InspireMD shows severe deterioration in operating performance with net losses expanding 52% to $48.8M and operating cash flow declining 61% despite revenue growth.
While the company improved gross margins and raised additional capital (stockholders equity up 53%), the dramatic worsening of losses and cash burn indicates serious operational inefficiencies or increased expenses that are outpacing revenue growth.
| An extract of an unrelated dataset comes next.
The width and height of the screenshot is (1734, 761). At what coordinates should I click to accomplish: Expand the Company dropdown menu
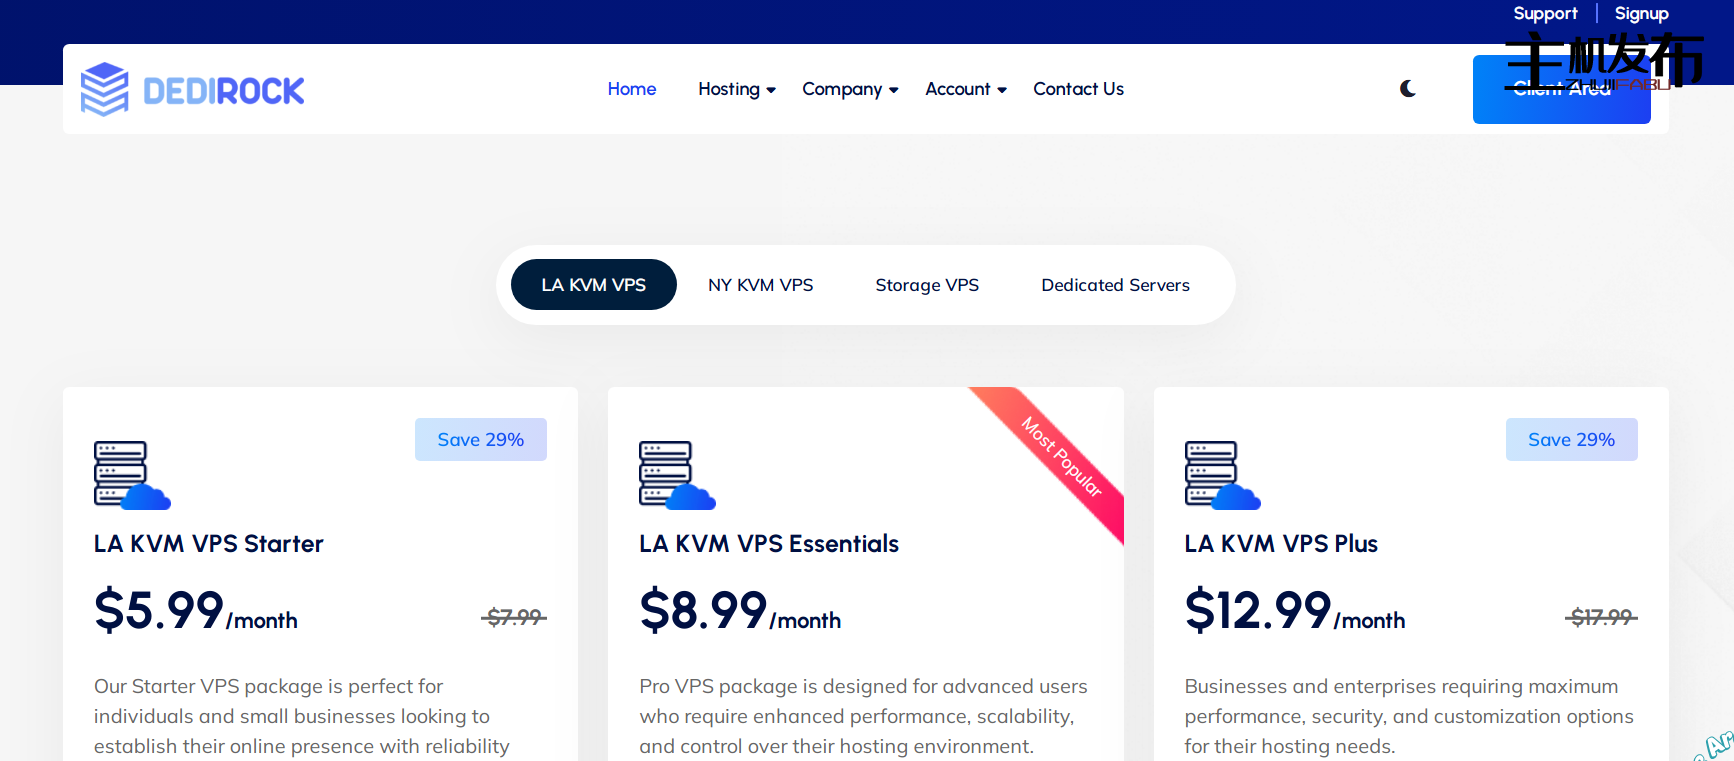pos(849,89)
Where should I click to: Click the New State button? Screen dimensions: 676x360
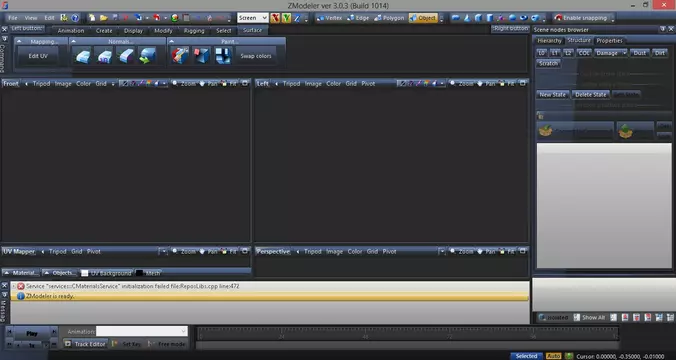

The 53% decline in cash position to $8.9M combined with $35M annual cash burn raises immediate liquidity concerns for this medical device company.
InspireMD presents a mixed but concerning financial picture - while gross profit improved 76% to $2.6M indicating better operational efficiency, this was completely overwhelmed by expense increases that drove net losses up 52% to $48.8M and operating cash flow down 61% to -$35.1M. The company appears to have raised significant capital (stockholders equity up 53% and current assets up 52%), but with cash declining 53% to just $8.9M against a $35M annual burn rate, the improved balance sheet strength may not provide sufficient runway without immediate operational improvements or additional financing.
Interest expense declined — debt repayment or refinancing at lower rates improving earnings quality.
Gross profit expanding — improving pricing power or product mix shift toward higher-margin offerings.
Operating cash flow fell 60.5% — earnings quality concerns; investigate working capital changes and non-cash items.
Equity base grew 53% — retained earnings accumulation or equity issuance strengthening the balance sheet.
Cash declined 52.7% — significant cash burn or deployment; verify adequacy of remaining liquidity runway.
Net income declined 52.4% — review whether driven by operations, interest costs, or non-recurring items.
Current assets grew 51.7% — improving short-term liquidity or inventory/receivables build.
Asset base grew 48.3% — expansion through organic growth, acquisitions, or capital deployment.
Operating income deteriorated sharply — investigate whether driven by one-time charges or structural cost issues.
Current liabilities surged 39.5% — significant near-term obligations; verify ability to meet short-term debt.
See what changed in your portfolio's filings
500+ US-listed companies analyzed. Language delta, financial analysis, instant signal scoring.